46 | La religión más hermosa

200 43 219
                                    

Lo primero que hizo Alec cuando despertó al día siguiente fue fijar la vista en el techo blanco sobre él. La cortina violeta claro que colgaba de la ventana de Erin ondeaba suavemente, meciéndose conforme se adentraba la brisa en la habitación; la luz del sol se filtraba entre las rendijas de la persiana.

A toda velocidad, su mente reprodujo la noche anterior, desde la calidez que lo abrigó al envolver a Erin en sus brazos por primera vez pasando por el beso en la mejilla herida, hasta la ruptura del ayuno con su familia.

Conoció a la hermana de Erin, Samiya, cuando llegó con sus dos gemelos y su esposo, Farid, del parque. Los niños apenas tenían seis años, por lo que aún no ayunaban, y Samiya se había prevenido cocinando toda aquella mañana para el iftar.

Cuando se hubieron sentado en los cómodos sofás de la sala de estar, conectados entre sí y acolchados, frente a la bajísima mesa, Farid le indicó al chico que tres dátiles de la bandeja sobre la mesa eran suyos.

La mesa estaba repleta de comida.

Alec comió sus dátiles a la vez que los demás, mirando a Erin de reojo y siguiendo con los labios lo que Farid recitaba para dar gracias a Dios por los alimentos. Traía la cabeza cubierta por un gorrito pequeño cuyo nombre el muchacho desconocía, además de vestir una túnica semejante a la del abuelo de Erin. Samiya, al igual que Erin, cubría su rostro al completo con un niqab de color caramelo, combinado con su vestido de túnicas negras.

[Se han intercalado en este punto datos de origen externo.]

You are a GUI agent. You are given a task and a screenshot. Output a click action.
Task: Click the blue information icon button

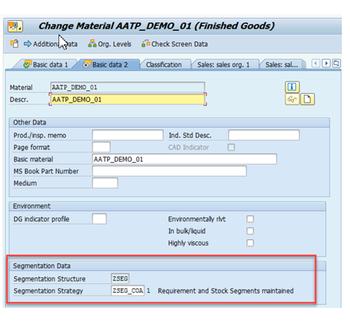292,87
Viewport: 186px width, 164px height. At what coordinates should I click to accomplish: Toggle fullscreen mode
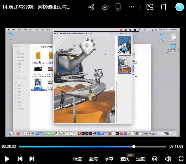click(181, 159)
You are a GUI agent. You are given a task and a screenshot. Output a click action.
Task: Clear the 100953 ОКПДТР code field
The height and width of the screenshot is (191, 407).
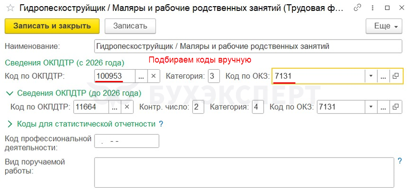point(154,76)
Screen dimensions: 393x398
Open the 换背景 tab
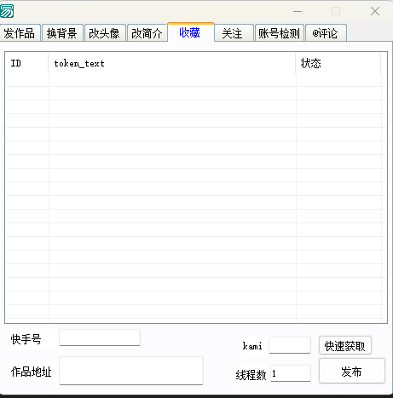pyautogui.click(x=62, y=33)
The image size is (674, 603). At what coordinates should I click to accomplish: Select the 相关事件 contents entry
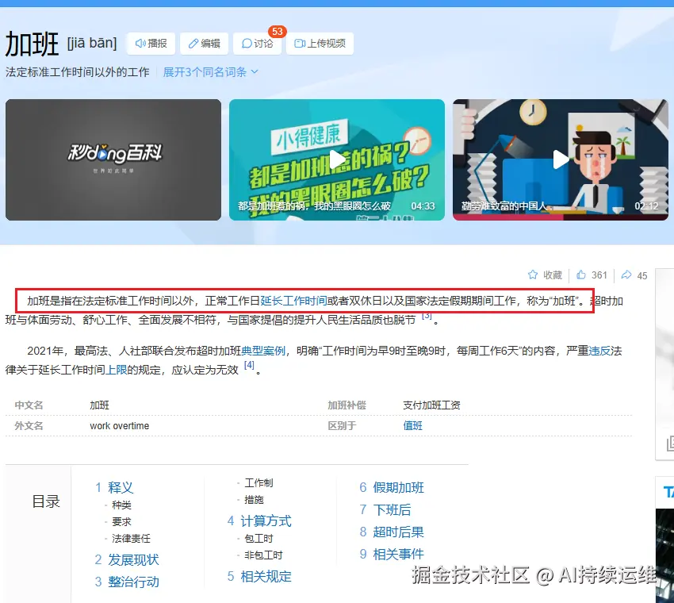398,554
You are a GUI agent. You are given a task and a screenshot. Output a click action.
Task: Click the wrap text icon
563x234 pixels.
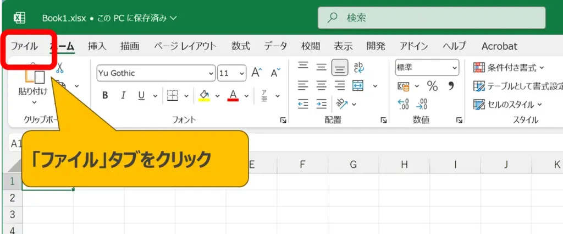point(359,67)
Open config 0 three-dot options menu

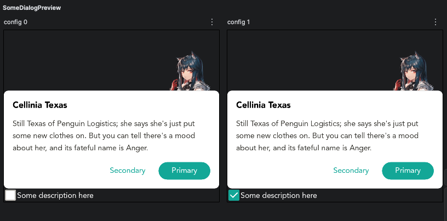coord(212,22)
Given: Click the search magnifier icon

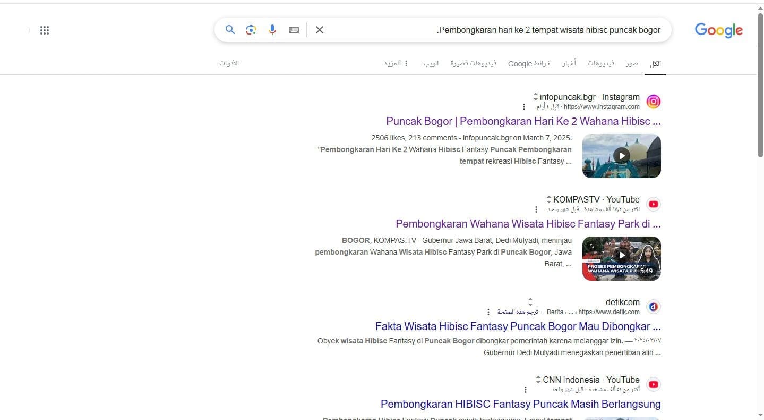Looking at the screenshot, I should (x=230, y=30).
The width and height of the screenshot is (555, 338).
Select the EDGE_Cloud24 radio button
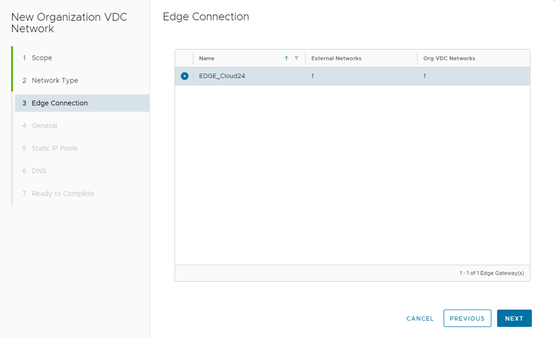[x=185, y=76]
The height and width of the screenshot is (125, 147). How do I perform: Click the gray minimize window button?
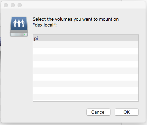13,5
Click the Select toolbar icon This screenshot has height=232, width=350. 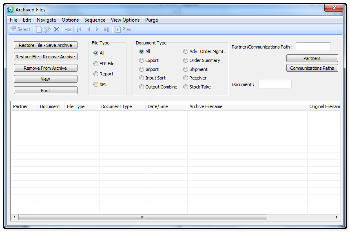tap(20, 29)
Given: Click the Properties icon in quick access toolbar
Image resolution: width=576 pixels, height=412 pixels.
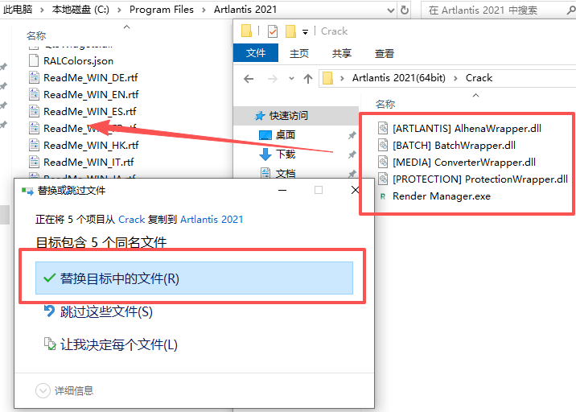Looking at the screenshot, I should (272, 31).
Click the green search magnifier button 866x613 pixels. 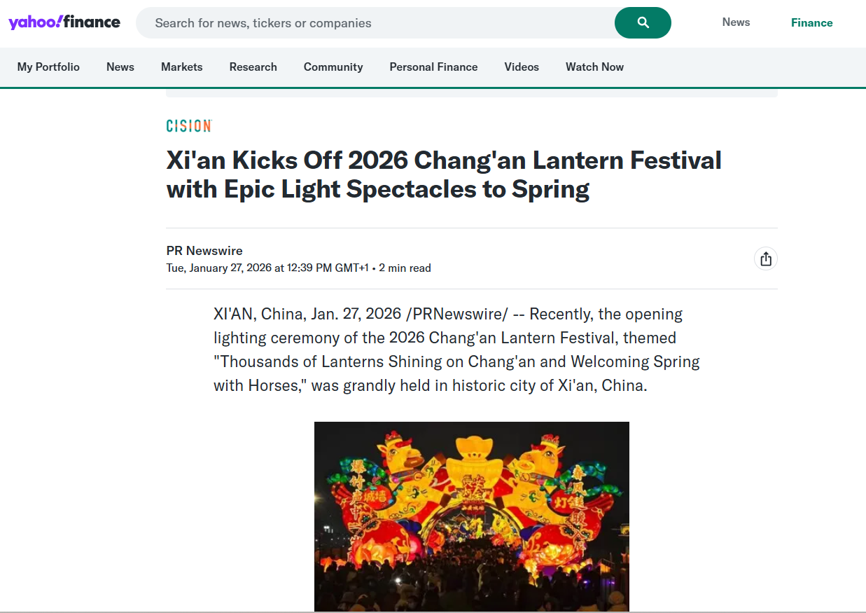pos(643,23)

—Eres el estudiante de intercambio, ¿verdad? —le preguntó Farid primero, y Alec asintió, obligándose a mirarlo a los oscuros y profundos ojos negros y no a la inmensa barba que le llegaba hasta el pecho.

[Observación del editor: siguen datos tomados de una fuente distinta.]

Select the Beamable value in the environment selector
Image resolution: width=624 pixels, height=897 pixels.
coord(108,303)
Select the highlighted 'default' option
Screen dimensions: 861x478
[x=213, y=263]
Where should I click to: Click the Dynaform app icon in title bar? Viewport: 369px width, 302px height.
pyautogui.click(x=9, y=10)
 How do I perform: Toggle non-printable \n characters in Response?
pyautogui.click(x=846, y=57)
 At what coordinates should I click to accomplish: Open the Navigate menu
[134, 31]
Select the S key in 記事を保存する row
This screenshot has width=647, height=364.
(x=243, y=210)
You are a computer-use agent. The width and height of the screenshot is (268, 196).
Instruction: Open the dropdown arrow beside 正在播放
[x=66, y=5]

Su inglés, algo roto, exigía pausas tras ciertas palabras para garantizar la comprensión. El holandés, por otro lado, lo dominaba con mayor facilidad.

La que mejor inglés hablaba en aquella sala, quitando a Erin, era Samiya. No obstante, Erin se había colocado a la derecha de su abuelo Harub para traducirle todo lo que hablaban entre ellos. Y su hermana, que ya había sentado a los dos niños con sus respectivos vestidos, Isma de azul y Amira de mostaza, junto a su padre, seguía trayendo cosas de la cocina.

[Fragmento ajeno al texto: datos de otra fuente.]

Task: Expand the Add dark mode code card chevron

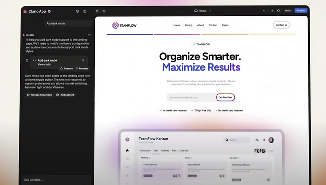Action: pos(83,60)
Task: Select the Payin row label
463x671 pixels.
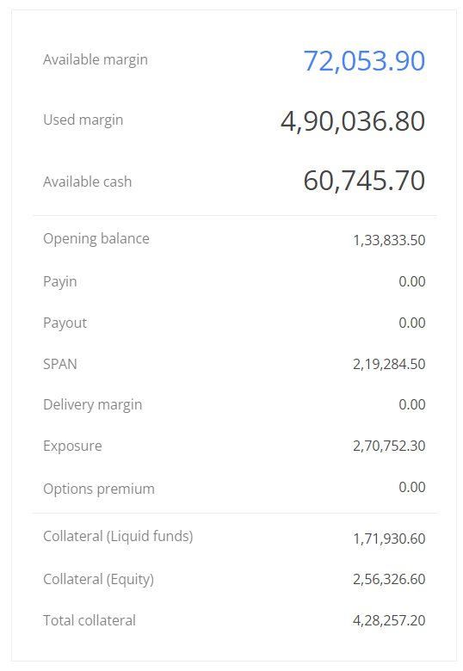Action: pos(60,282)
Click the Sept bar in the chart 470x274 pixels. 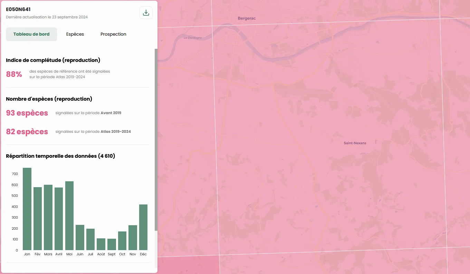pyautogui.click(x=112, y=245)
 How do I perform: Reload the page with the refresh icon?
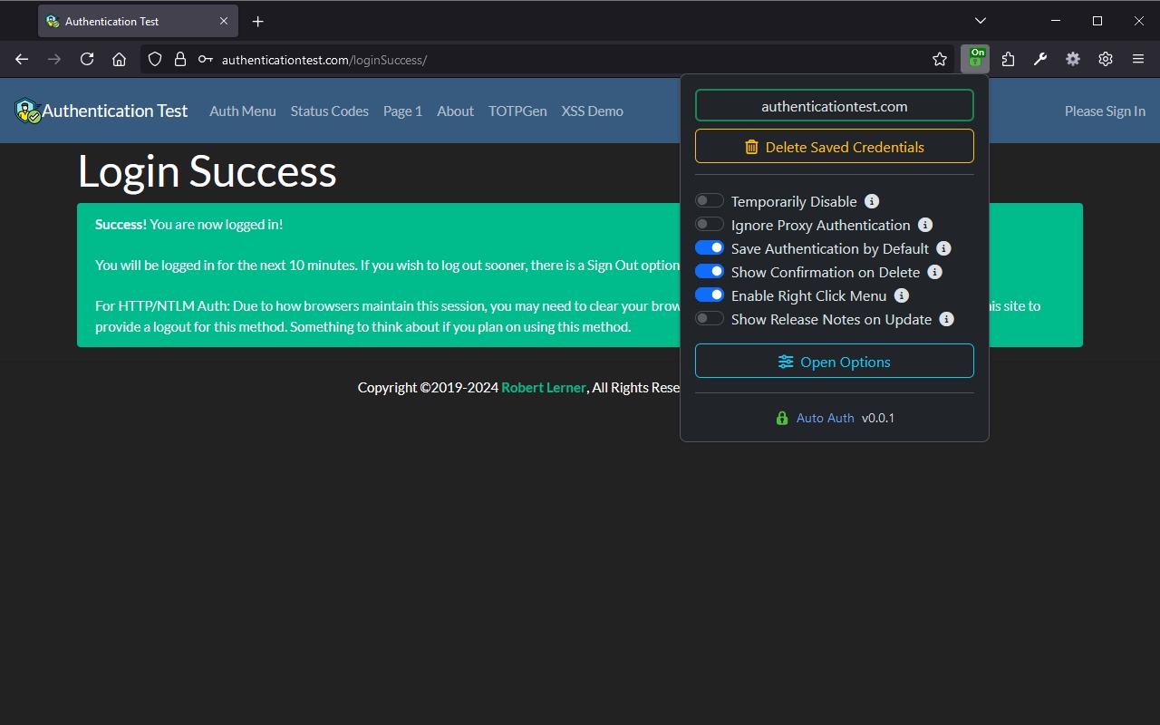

Miraba de reojo a Erin, y Alec lo notaba, pero regresaba la vista a Farid tan rápido como podía para que nadie lo pillara mirándola o le asestarían un codazo.

—¿Y qué enseñas?

Alec abrió la boca para responder, pero casi al instante, tropezándose con las palabras, Erin se inclinó para señalarse a sí misma, fijos los ojos negros en su cuñado.

—Me enseña inglés —le explicó con ese acento que no perdería jamás—. Es el chico que te dije que enseña gratis, en Internet. Pero como se tapa la cara... yo no sabía que se veía así.

Gesticulaba tanto que incluso alguien que no entendiera árabe podría deducirlo por los bruscos movimientos de brazos al señalarse a sí misma y a Alec, a su rostro y a cada rincón de la estancia.

—¿Enseñas inglés?

Farid había repetido la pregunta, ahora observando las reacciones de Alec, que asintió tan despacio como pudo.

—Y otras cosas —dijo—: Historia y... música, y así.

El cuñado de Erin pareció conforme con la explicación, porque le ofreció uno de los vasos de té de hierbabuena que Samiya había dejado sobre la mesa, y después de apartar la manga de su túnica de las manos de su hija, volvió a dirigir su atención al chico.

—Es lo que Dios ha querido¿Lo haces gratis? —inquirió—. ¿Para los creyentes?

Alec se humedeció los labios mientras se restregaba las frías palmas sobre los jeans. Resistió el impulso de mirar a Erin y, nervioso, intentó sonreír.